Луиз Буржуа. Женщина-спираль. 1984. Бронза. Фото с выставки Луиз Буржуа «Структура бытия: клетки» в Музее современного искусства «Гараж», Москва. 2015.
Луиз Буржуа. Женщина-спираль. 1984. Бронза. Фото с выставки Луиз Буржуа «Структура бытия: клетки» в Музее современного искусства «Гараж», Москва. 2015.
Парадоксальным образом в XX веке безобразное становится синонимом чистоты и искренности, а художники больше не стыдятся выставлять напоказ ни свои потаенные «низкие» желания, ни личный травматический опыт. Скрытое, вытесняемое из сознания — центральная тема творчества Луизы Буржуа. Ее работы неразрывно связаны с кошмарами и болезненными воспоминаниями родом из детства: так, одним из лейтмотивов ее творчества стало скрученное в спираль женское тело – само воплощение психической боли и деформации. Травматические переживания, некрасивое и неприятное — неотъемлемая часть нашей жизни, а потому все это неизбежно становится темой современного искусства, которое стремится отражать мир в его целостности, охватить и художественно выразить опыт каждого человека, а не только узкой прослойки богатых заказчиков или избранных звезд.
Марк Куинн. Беременная Элисон Лаппер. 2005. Мрамор.
Марк Куинн. Беременная Элисон Лаппер. 2005. Мрамор.

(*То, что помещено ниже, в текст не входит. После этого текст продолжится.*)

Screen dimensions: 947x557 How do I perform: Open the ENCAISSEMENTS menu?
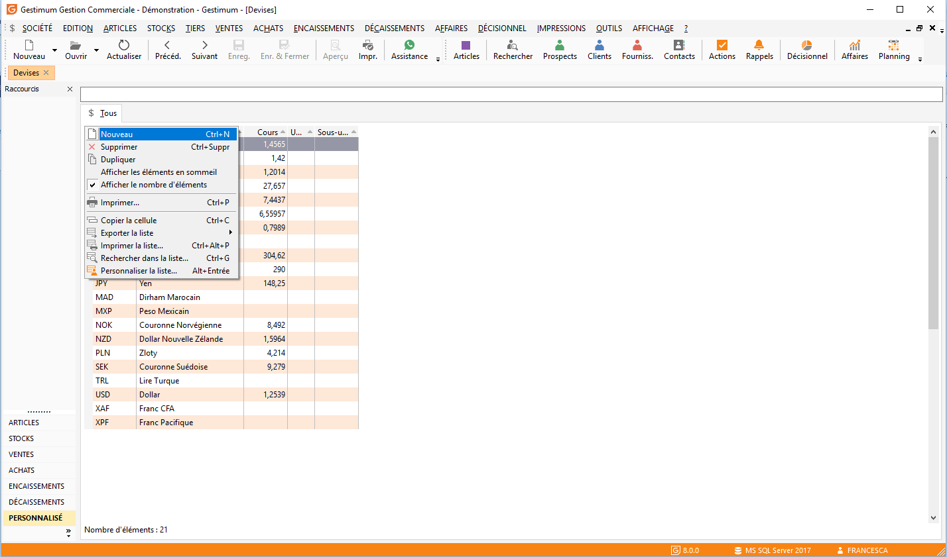324,28
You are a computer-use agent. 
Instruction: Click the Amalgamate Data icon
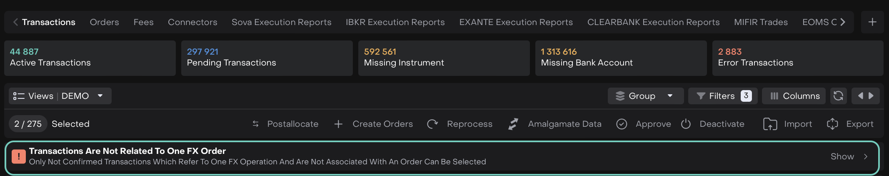(513, 124)
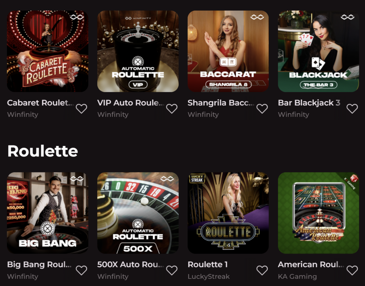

Немаловажно еще и то, что обращение к безобразному позволяет нам раздвинуть границы прекрасного, а вместе с ними и границы терпимости к Другому. Переосмысление, казалось бы, незыблемого канона красоты — тема серии скульптур Марка Куинна «Завершенные мраморы» (2000). Посещая классические музеи, заполненные обломками античных статуй, чьи культи и обрубки никого не смущают, а напротив, придают им величественное благородство, Марк Куинн задумался о том, чтобы увековечить в мраморе людей с отсутствующими или деформированными конечностями. Его моделями стали люди, с достоинством преодолевающие несовершенство собственного тела: например, чемпион паралимпийских игр по плаванию Питер Халл или Элисон Лаппер — художница, пишущая картины ртом и ногами. «Красота» и высокая патетика «уродства», лживость и даже преступность красоты — таковы удивительные парадоксы искусства в XX–XXI веках!